About International Cannabrands (ICI)

The Company's business model is to generate revenue from cannabis cultivation, brands ranging from flower to edibles and from THC to CBD, oil extraction, ancillary products and apparel in the United States. ICI markets products with THC content where that practice has been legalized at the state level through either medicinal or full recreational use. ICI also markets products containing CBD in the US and internationally. ICI's strategy centers on acquiring micro brands, distribution and specific manufacturing/cultivation companies in the cannabis space. ICI has acquired the exclusive rights to Julian Marley's JuJu Royal™ brand. The Company believes as the legal cannabis market evolves, high-quality, unique products will increasingly capture market share and provide a valuable platform for growth.

About JuJu Royal

Julian Marley conveys his message of legalization, freedom, and love through the JuJu Royal brand, a line of naturally produced medicinal herbs. Our vision is to realize the opportunity to become one of the largest brands in the Marijuana industry. The synergy between the Rastafarian culture, music, natural products and an "Irie" experience is a powerful foundation for our business. JuJu's strategy is to develop and grow a complete cannabis line based on an international appeal to a millennial lifestyle seeking a luxurious and premium experience. JuJu will capitalize on the unparalleled opportunity to position itself with unique, innovative, high quality brands that meet and exceed our customer's expectations. More information about the brand and various products can be obtained at www.jujuroyal.net.

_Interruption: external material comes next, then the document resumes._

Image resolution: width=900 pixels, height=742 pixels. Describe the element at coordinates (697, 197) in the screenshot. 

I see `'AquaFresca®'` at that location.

International Cannabrands Contact:

Steve Gormley
Chief Executive Officer
1045 Lincoln Street, #106
Denver, Colorado 80203
Ph: (323) 828-4321 or steve.gormley@intlcannabrands.com
Media Inquiries: media@jujuroyal.net

THIS PRESS RELEASE DOES NOT CONSTITUE AN OFFER TO SELL SECURITIES OR A SOLICITATION FOR PURCHASERS TO BUY SECURITIES. THIS PRESS RELEASE IS NOT TO BE CONSTRUED AS A PUBLIC OFFERING IN ANY PROVINCE IN CANADA UNLESS A PROSPECTUS RELATING THERETO HAS BEEN ACCEPTED FOR FILING BY A SECURITIES COMMISSION OR SIMILAR AUTHORITY IN SUCH PROVINCE.

NEITHER THE CANADIAN SECURITIES EXCHANGE NOR ITS REGULATION SERVICES PROVIDER HAS REVIEWED OR ACCEPT RESPONSIBILITY FOR THE ADEQUACY OR ACCURACY OF THIS RELEASE.

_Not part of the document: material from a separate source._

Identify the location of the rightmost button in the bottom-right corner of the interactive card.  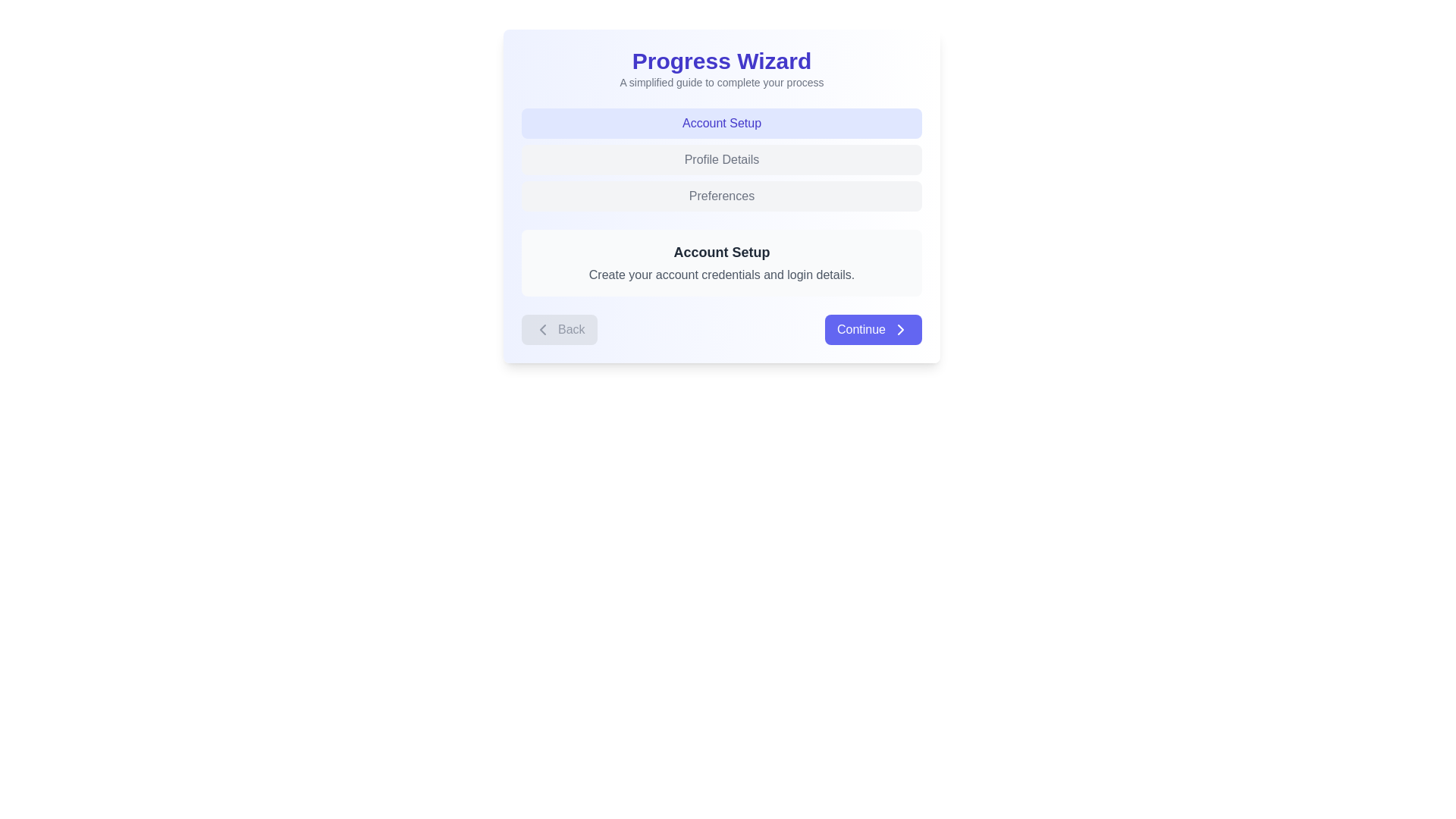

This news release does not constitute an offer to sell or a solicitation of an offer to buy any of the securities of International Cannabrands Inc. in the United States, nor shall there be any sale of the securities in any jurisdiction in which such offer, solicitation or sale would be unlawful. The securities offered have not been and will not be registered under the United States Securities Act of 1933, as amended, or any U.S. state securities laws and may not be offered or sold within the United States or to, or for the account or benefit of, U.S. Persons unless registered under the United States Securities Act of 1933, as amended, and applicable state securities laws or unless an exemption from such registration is available.

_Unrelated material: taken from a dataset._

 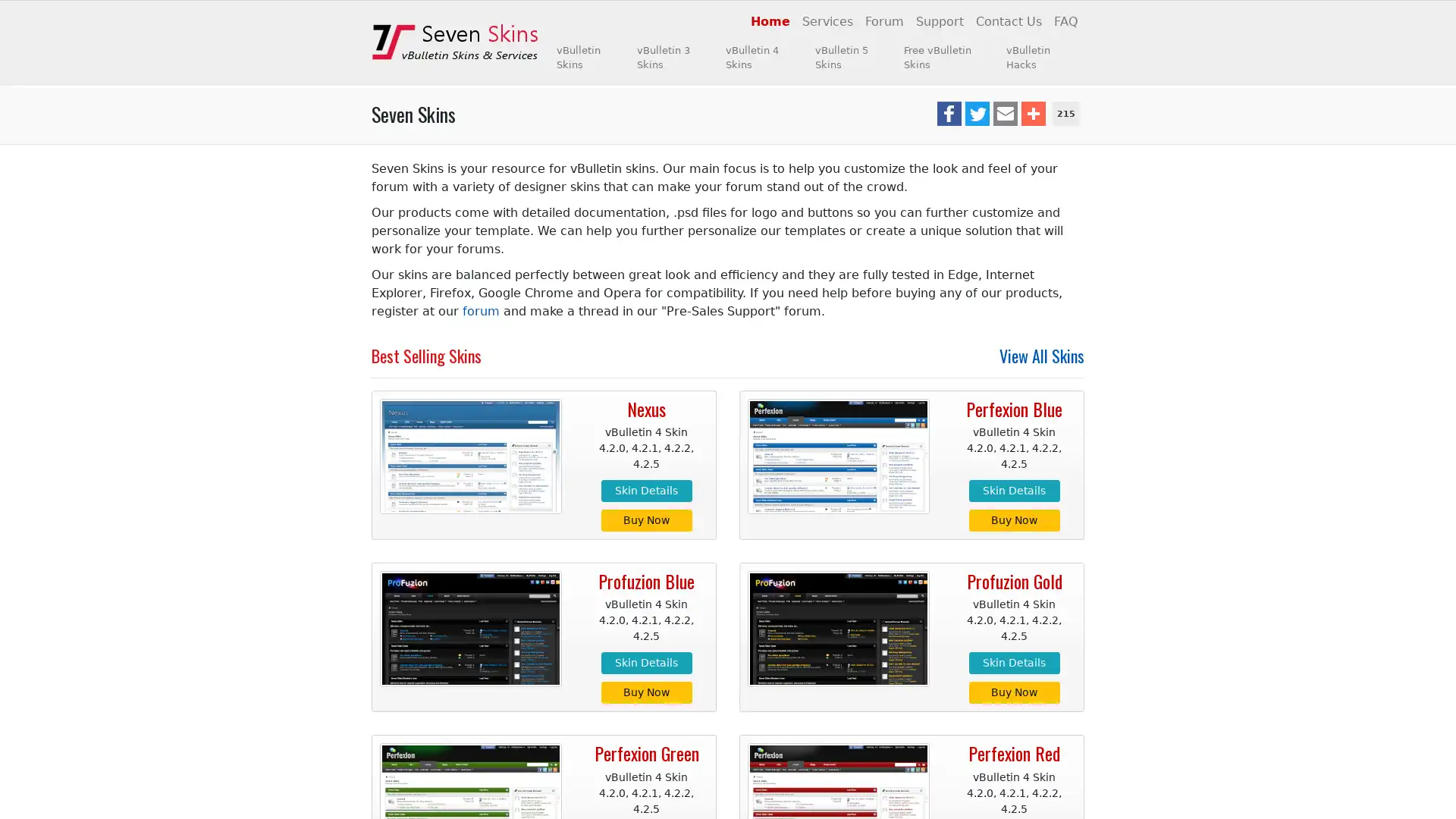 What do you see at coordinates (645, 662) in the screenshot?
I see `Skin Details` at bounding box center [645, 662].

Disclaimer concerning Forward-looking Statements

Certain statements included herein constitute "forward-looking statements" within the meaning of applicable securities laws. Such forward-looking statements include, without limitation, regulatory approval of the Offering. Forward-looking statements are necessarily based upon a number of estimates and assumptions that, while considered reasonable by management at this time, are inherently subject to significant business, economic and competitive uncertainties and contingencies. Investors are cautioned not to put undue reliance on forward-looking statements. Additional risks and uncertainties regarding the Company are described in its publicly-available disclosure documents filed by the Company on SEDAR (www.sedar.com). The forward-looking statements contained in this news release represent the Company's expectations as of the date of this news release, or as of the date they are otherwise stated to be made, and subsequent events may cause these expectations to change. Except as required by law, the Company does not intend, and undertakes no obligation, to update any forward-looking statements to reflect, in particular, new information or future events.